This emerged at a stakeholder consultation workshop held in Harare last week on the review and alignment of broad-based women’s economic empowerment framework to national development frameworks, which was facilitated by the University of Zimbabwe’s Department of Economics and Development on behalf of the Ministry of Women Affairs, Community, Small, and Medium Enterprise Development.

Dr. Moses Chundu, a Lecturer of Economics at the UZ, while facilitating the workshop, said the programme is in sync with the United Nations (UN) that seeks to achieve gender equality and empower all women and youths as enunciated in the Sustainable Development Goals 5 and 8.

“The UN also seeks a global world defined by full and productive employment and decent work for everybody and equal pay for equal work of equal value for all men and women (UN, 2018, SDG 5, SDG 8).
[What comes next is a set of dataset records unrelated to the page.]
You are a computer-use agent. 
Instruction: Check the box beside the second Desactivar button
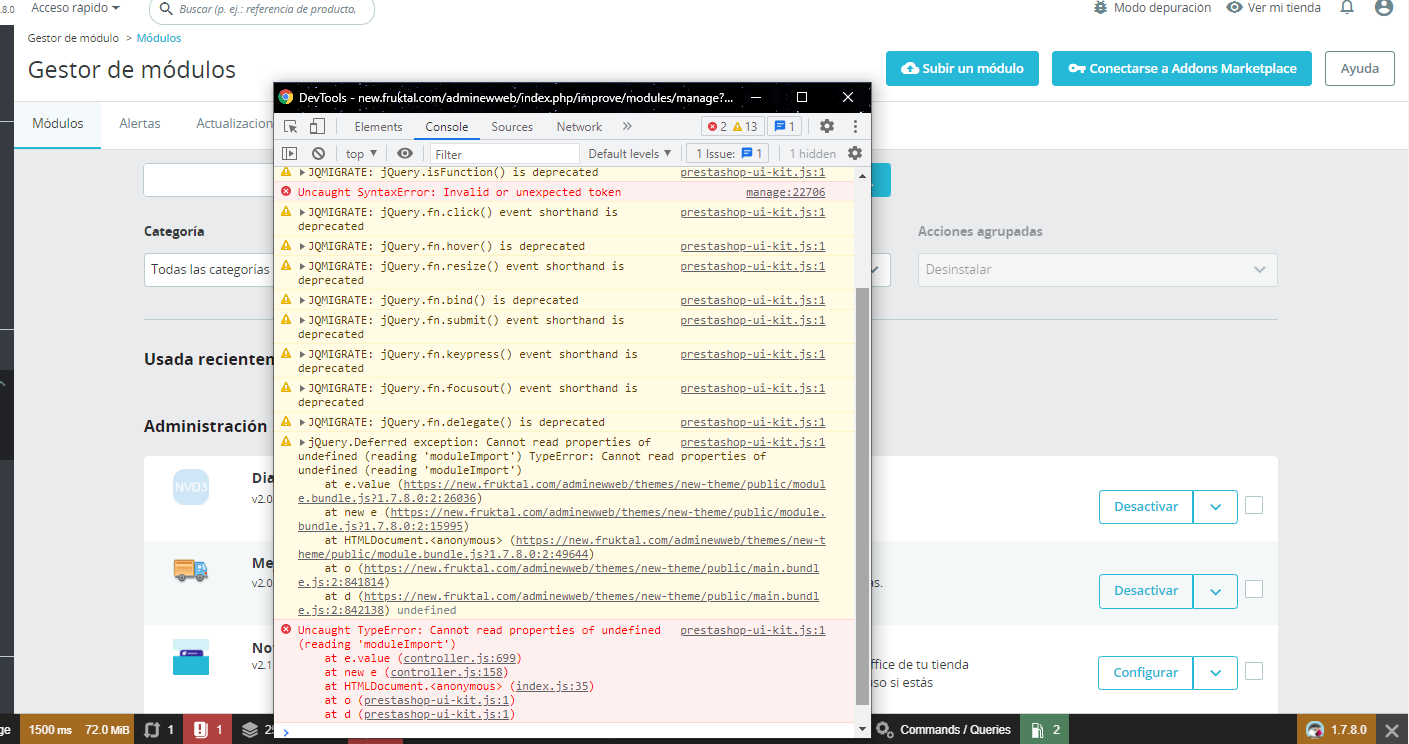coord(1254,590)
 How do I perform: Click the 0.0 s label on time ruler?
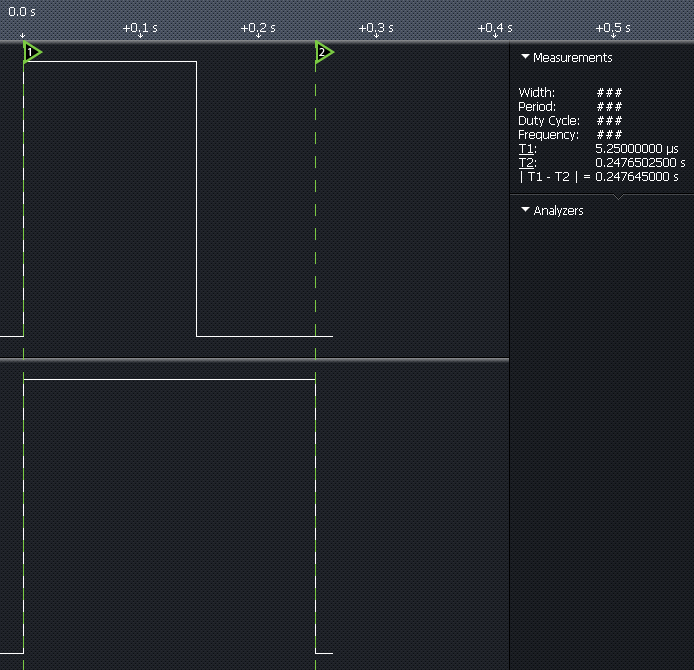tap(22, 12)
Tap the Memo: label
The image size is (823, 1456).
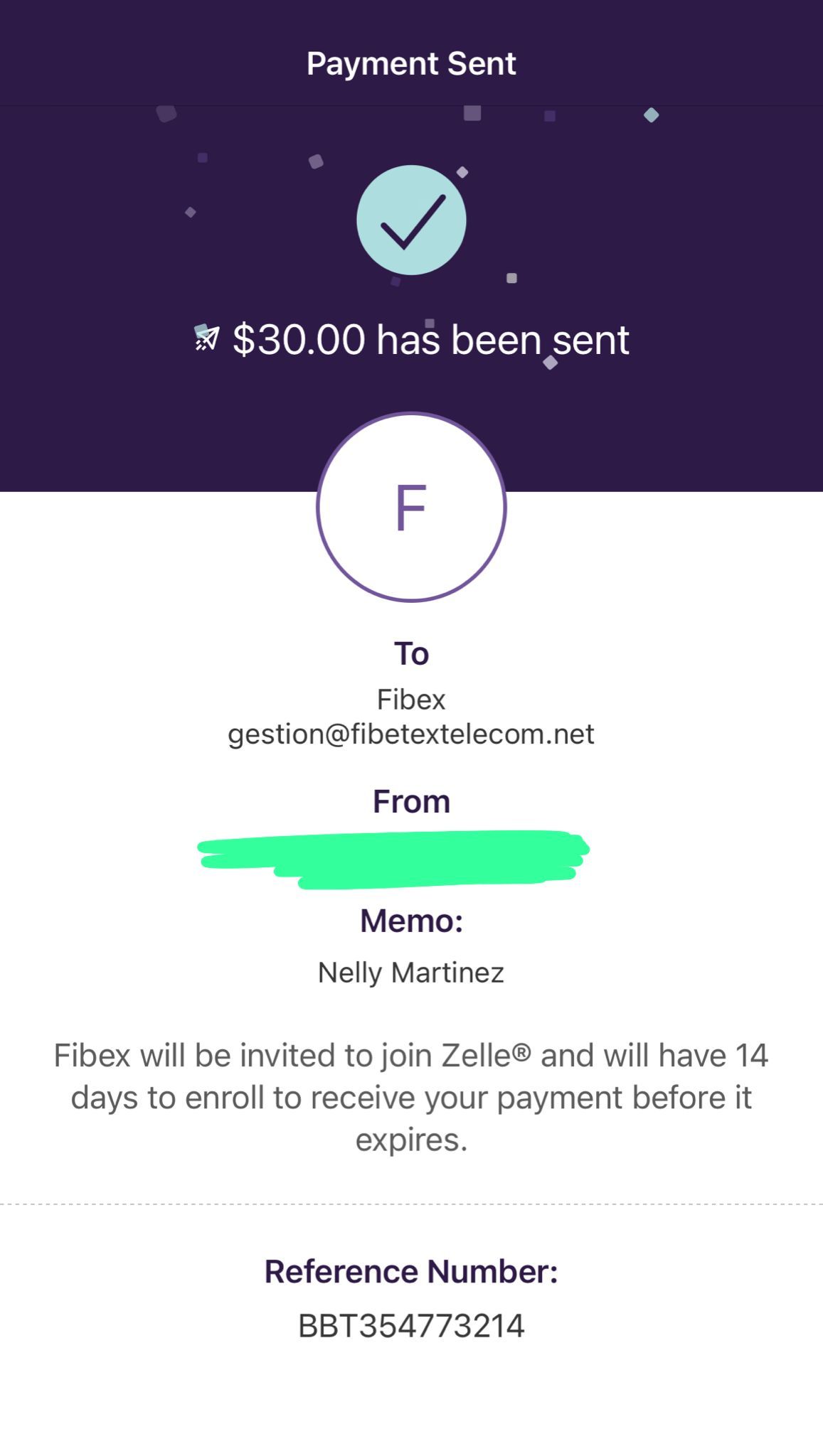(x=411, y=921)
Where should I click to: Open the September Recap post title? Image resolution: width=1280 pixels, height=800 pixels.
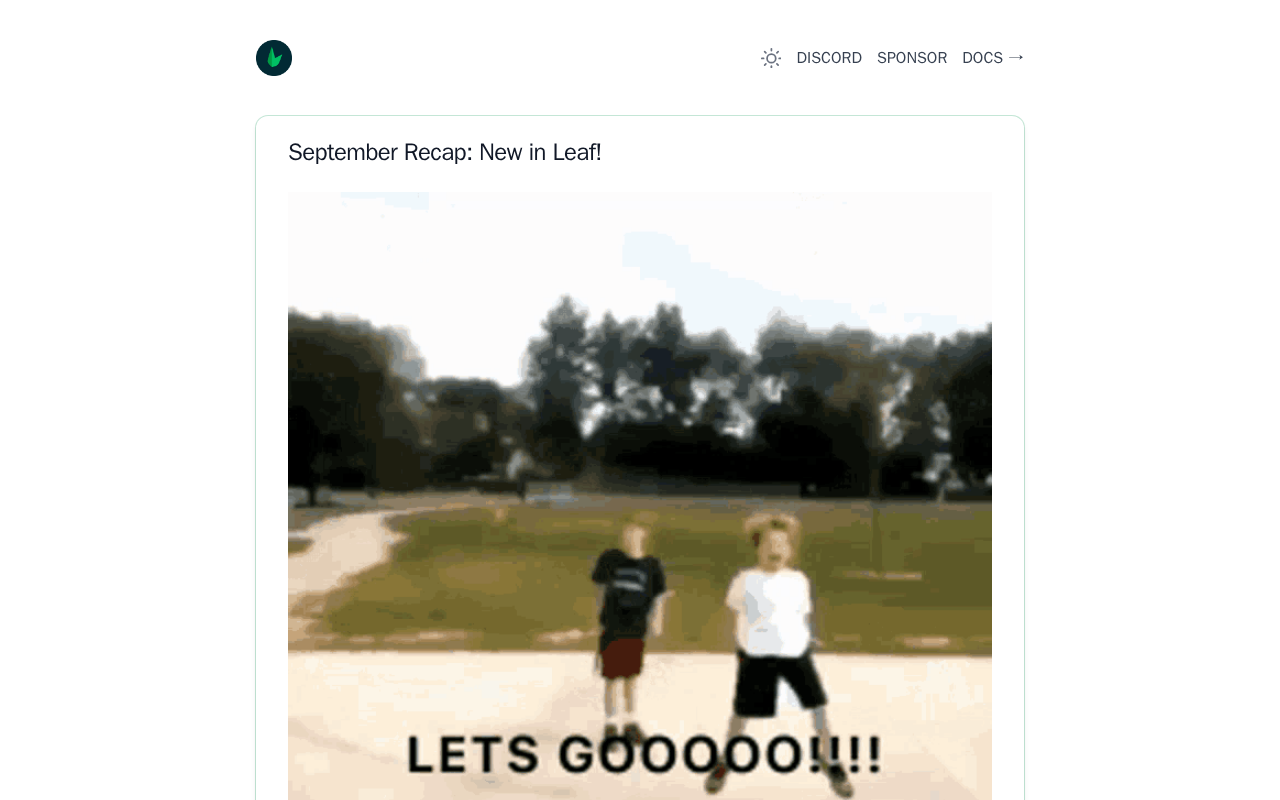tap(445, 152)
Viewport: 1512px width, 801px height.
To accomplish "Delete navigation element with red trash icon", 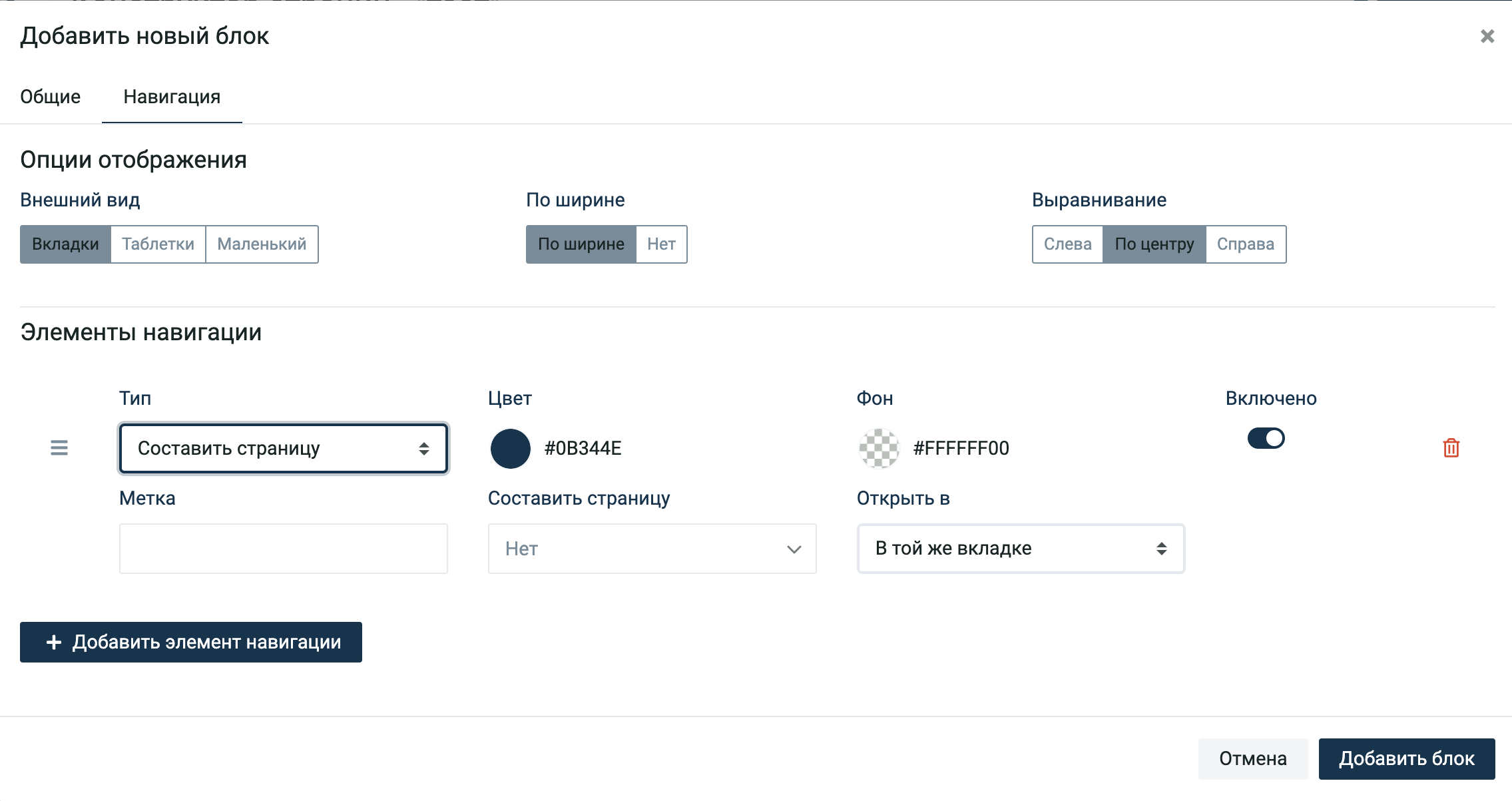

“Zimbabwe is currently in its fifth generation of ILO Decent Work Country Programme (DWCP), which runs from 2022 – 2026 in line with the National Development Strategy, 1 (2021-2025),” Dr. Chundu said.

Support to DWCP is being delivered through the Sustainable Enterprise Development for Women and Youth (SEDWAY) project, 2022 – 2026 funded by the African Development Bank.

The current project relates to Component 2 of the SEDWAY programme (Institutional support, enabling frameworks and access to markets) which seeks to enhance the institutional capacity of the Government of Zimbabwe to improve the enabling environment for women and youth inclusion to align with the National Development Strategy 1(NDS1).

The Decent Work Country Programme (DWCP) is a vital instrument for promoting gender equality and non-discrimination and raising the visibility of women workers’ rights.

Zimbabwe has Vision 2030 which reflects the collective aspirations and determination of citizens towards a Prosperous and Empowered Upper Middle Income Society by 2030. Vision 2030 is to be realised through the Stabilisation Programme SP (2018-2020) and two successive Five-Year National Development Strategies; NDS1 (2021-2025) and NDS2 (2026-2030). To achieve the aspirations of Vision 2030, Zimbabwe developed its economic development blueprint, the National Development Strategy (NDS1).

The National Development Strategy 1 is a comprehensive way that tries to unlock the development trajectory of the country towards Vision 2030.

“However, the current Broad-based Women Economic and Empowerment Framework was developed in 2016, and may not be compatible with the provisions of NDS1 and Vision 2030. Hence, a need to align the broad-based women’s economic empowerment framework with national development frameworks as part of the framework review,” Dr. Chundu said.

He added that the current study will guide women’s economic empowerment activities in line with the National Development Frameworks and national, regional and international standards on women’s economic empowerment and gender equity.

It will also set the basis for women’s economic empowerment with an emphasis on employment, participation in key economic decisions, as well as informal and formal business ownership.

The study also seeks to identify adequate competencies for women and their institutions to take on business opportunities and, build partnerships, coalitions, institutions, and structures that accelerate women’s economic empowerment.

The study will also align the Broad-based Women Economic and Empowerment Framework with International Labour Standards and identify where there might be gaps.

In an interview with this publication, Annamarie Kiaga, Specialist on Informal Economy and Officer-in-Charge for the ILO Country Office for Zimbabwe and Namibia, emphasised the need to create jobs and conditions in which people can work – with freedom, equity, safety, and dignity.

“We should help the working poor, especially women and youth, to step out of poverty and informality into quality livelihoods. And that is why the ILO is at the forefront in helping countries like Zimbabwe, where more than 76 percent of workers are informally employed, develop policies that keep people moving into progressively better jobs with living wages, respect for workers’ rights, non-discrimination and gender equality, facilitating workers organization and collective bargaining, universal social protection, adequate pensions and access to health care,” Kiaga said.